**Information provided:**
------------

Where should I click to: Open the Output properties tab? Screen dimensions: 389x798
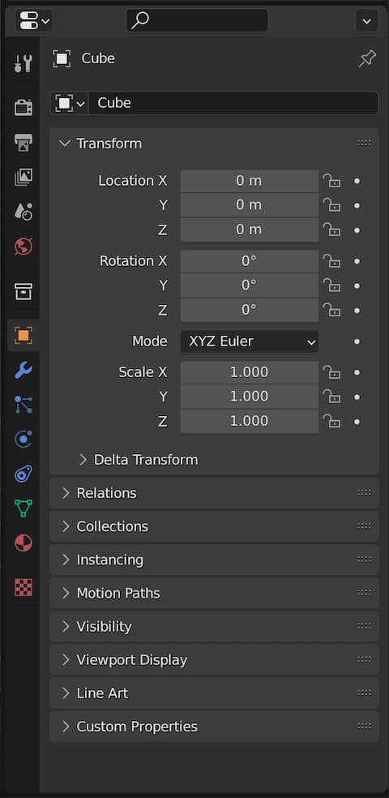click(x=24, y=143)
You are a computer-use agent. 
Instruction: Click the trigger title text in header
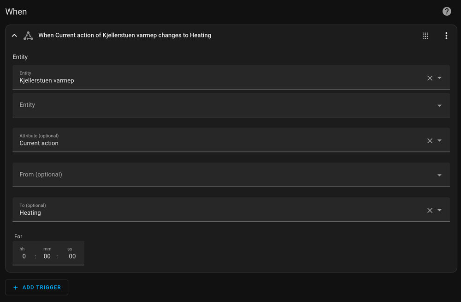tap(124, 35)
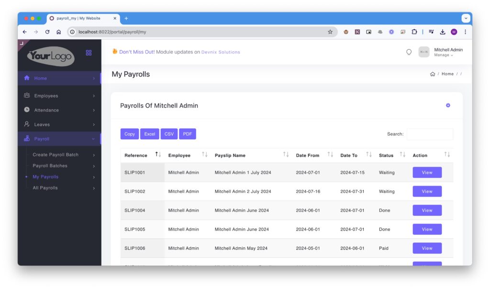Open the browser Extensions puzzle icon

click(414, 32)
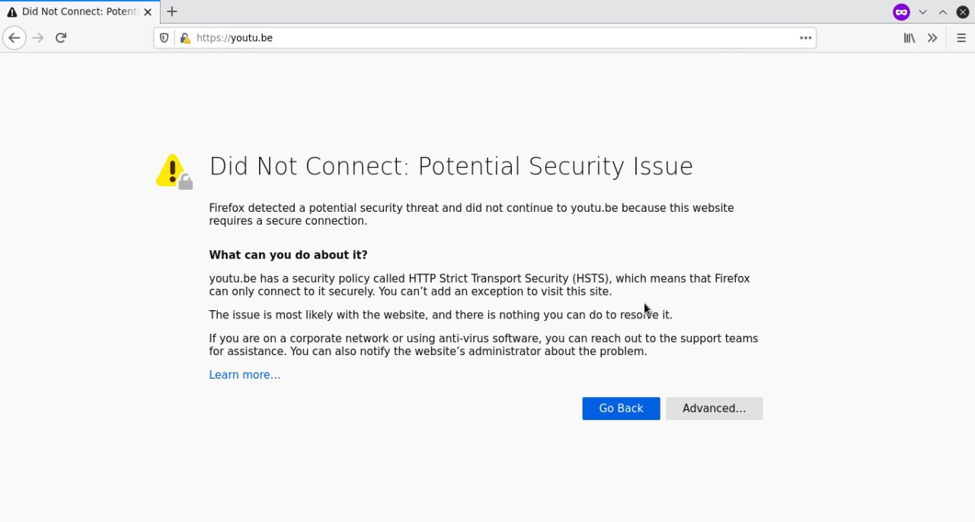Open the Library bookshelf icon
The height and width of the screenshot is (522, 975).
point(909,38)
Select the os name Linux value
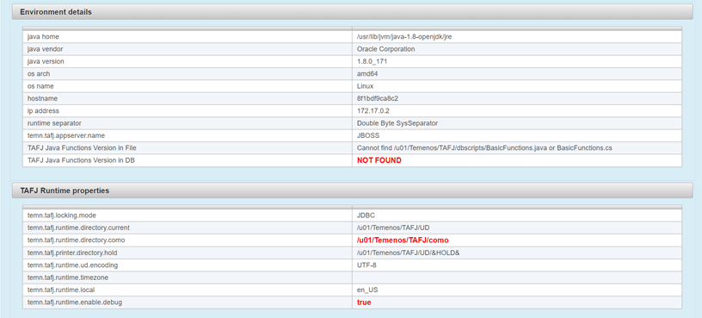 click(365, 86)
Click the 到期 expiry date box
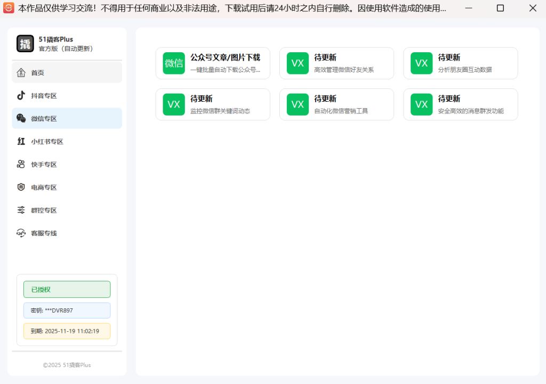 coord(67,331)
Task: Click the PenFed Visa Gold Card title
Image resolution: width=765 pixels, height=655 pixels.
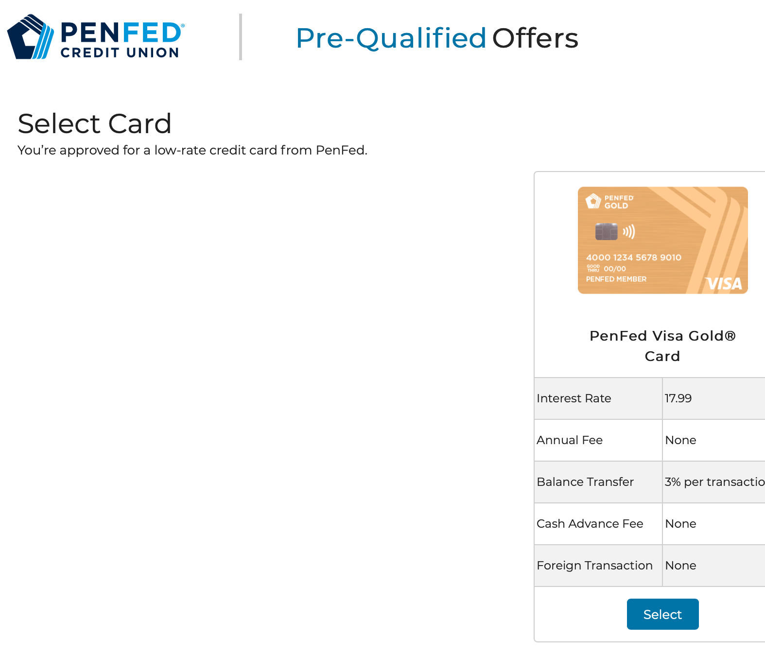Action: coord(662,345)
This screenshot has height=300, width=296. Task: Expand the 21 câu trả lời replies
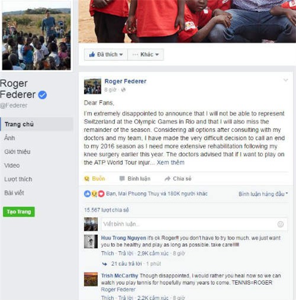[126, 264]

------------

What you give back must match the material word for word, with no images included.

**Task answer:**
Where should I click to: Open the Output properties tab? Screen dimensions: 389x798
click(x=24, y=143)
You are a computer-use agent. 
Instruction: Click the trigger title text in header
tap(124, 35)
Open the browser Extensions puzzle icon

click(414, 32)
Open the Library bookshelf icon
The height and width of the screenshot is (522, 975).
point(909,38)
Select the os name Linux value
 click(365, 86)
Click the 到期 expiry date box
 coord(67,331)
Task: Click the PenFed Visa Gold Card title
Image resolution: width=765 pixels, height=655 pixels.
Action: coord(662,345)
This screenshot has height=300, width=296. Task: Expand the 21 câu trả lời replies
[126, 264]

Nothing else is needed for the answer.